Syria Mining Border With Lebanon

October 27, 2011  

Syrian troops began planting mines along a border region it shares with northern Lebanon on Thursday, a local Lebanese official told AFP.

“Officials [in Beirut — ed.] told us the Syrians undertook the measure to prevent weapons smuggling,” the local official said. “A number of Syrian soldiers were also seen deploying on their side of the border, near the Syrian villages of Heet and Buwayt,” he added.

The local official added the troops began planting the mines at dawn in an area facing two Lebanese villages — Knaysseh and Al-Hnayder. According to reports, the border is marked only by mounds of earth and has long been used to smuggle goods and arms between the two countries.

Regional proliferation experts say weapons smuggling from Lebanon to Syria has thrived since the revolt against Syria’s President Bashar al-Assad began earlier this year, but not on a large scale. There appear to be no direct political links between the smugglers and Syrian dissidents seeking arms, they add.

Lebanese and Syrian nationals also reportedly use the areas to pass back and forth freely between the two countries.

The region has also seen repeated incursions by Syrian forces making lightning raids into Lebanese territory to pursue dissidents fleeing the regime in Damascus, as well as having reportedly used the fluid border region to transfer kidnapped Syrian dissidents from Lebanon back to Syria.

Ironically, the Popular Front for the Liberation of Palestine, who officials in Beirut say colluded with Syrian intelligence to kidnap dissidents in Lebanon, is also reported to be heavily vested in the arms trade Damascus says it is trying to prevent.

Many of those arms, Syria says, are of Israeli origin. Some observers suggest that if this is true, they may be arms Israel provided to the Palestinian Authority under security agreements that in turn found their way into the hands of terror groups.

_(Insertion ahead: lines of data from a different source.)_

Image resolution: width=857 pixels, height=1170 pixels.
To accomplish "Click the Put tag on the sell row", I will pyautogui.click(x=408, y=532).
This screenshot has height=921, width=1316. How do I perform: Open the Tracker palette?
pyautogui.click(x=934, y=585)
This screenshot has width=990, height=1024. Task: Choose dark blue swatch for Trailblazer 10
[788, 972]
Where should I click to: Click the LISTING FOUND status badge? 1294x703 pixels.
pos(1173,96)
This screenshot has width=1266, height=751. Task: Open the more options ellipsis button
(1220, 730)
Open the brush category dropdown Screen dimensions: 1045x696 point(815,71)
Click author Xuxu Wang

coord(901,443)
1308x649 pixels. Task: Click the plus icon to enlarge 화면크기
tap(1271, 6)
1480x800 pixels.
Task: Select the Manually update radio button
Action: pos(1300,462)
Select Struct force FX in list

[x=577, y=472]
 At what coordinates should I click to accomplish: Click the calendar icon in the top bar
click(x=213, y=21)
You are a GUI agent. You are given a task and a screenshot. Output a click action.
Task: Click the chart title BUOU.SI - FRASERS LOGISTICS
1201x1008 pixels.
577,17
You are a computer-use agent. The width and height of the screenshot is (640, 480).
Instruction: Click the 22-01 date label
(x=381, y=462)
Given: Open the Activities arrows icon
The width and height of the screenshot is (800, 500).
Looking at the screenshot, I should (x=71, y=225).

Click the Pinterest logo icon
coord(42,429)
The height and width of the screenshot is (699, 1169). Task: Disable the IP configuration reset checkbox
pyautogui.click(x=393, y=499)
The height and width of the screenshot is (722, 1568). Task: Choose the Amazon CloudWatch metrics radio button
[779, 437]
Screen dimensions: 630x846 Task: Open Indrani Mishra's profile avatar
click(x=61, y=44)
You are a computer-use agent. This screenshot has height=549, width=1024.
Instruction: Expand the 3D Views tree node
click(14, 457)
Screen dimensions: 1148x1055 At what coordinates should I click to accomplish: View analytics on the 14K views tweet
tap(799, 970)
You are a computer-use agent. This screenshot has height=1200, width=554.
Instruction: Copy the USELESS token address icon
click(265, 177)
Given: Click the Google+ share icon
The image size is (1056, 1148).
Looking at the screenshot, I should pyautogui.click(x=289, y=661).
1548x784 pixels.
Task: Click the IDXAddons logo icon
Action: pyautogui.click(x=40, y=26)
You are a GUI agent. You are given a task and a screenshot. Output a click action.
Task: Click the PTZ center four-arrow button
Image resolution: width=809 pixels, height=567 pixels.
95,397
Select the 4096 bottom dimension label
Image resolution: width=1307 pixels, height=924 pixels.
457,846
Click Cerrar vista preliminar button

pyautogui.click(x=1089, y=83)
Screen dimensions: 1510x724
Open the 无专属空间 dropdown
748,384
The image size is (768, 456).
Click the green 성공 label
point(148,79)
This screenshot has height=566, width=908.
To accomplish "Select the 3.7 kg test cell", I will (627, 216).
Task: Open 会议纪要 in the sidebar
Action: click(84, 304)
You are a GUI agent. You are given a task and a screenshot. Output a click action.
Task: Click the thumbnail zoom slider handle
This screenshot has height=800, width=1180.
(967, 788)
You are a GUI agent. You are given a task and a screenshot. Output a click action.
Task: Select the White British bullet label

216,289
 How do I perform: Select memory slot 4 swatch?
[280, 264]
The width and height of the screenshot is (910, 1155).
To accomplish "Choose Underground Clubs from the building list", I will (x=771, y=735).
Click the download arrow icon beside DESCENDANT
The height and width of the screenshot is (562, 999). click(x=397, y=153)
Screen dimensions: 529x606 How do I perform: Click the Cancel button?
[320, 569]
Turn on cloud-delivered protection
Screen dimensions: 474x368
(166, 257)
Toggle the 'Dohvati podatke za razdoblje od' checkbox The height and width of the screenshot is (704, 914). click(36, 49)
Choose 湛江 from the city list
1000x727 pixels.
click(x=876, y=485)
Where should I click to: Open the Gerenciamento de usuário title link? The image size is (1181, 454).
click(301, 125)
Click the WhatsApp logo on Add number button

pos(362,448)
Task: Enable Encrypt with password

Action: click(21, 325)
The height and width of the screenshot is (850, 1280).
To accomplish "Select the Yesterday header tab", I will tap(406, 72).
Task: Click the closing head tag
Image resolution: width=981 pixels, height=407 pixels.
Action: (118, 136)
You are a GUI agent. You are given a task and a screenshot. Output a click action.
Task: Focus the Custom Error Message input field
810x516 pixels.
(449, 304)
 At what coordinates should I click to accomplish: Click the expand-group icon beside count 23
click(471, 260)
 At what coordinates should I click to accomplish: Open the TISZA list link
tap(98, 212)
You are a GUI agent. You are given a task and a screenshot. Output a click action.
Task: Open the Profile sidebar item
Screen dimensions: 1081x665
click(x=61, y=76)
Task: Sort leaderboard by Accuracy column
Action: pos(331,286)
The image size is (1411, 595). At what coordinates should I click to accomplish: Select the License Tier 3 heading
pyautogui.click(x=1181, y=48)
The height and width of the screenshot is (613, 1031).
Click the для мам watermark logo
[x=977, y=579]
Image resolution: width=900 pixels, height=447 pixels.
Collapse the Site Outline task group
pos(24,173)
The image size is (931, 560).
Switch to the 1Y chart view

But tension has mounted since the revolt against Assad’s regime has seen increasing numbers of organized army defectors who seek to mount a guerilla campaign, which may be forcing Damascus to prioritize curtailing the flow of arms over harassing dissidents seeking refuge in Lebanon.

The nascent armed resistance is headed by dissident Syrian Air Force General Riad Assad, who is presently in Turkey. It is believed to have roughly two battalions worth of fighters – a number that may grow as Assad’s crackdown continues unabated.

At least 3,000 have been killed in Assad’s brutal crackdown since protests erupted in Syria in March.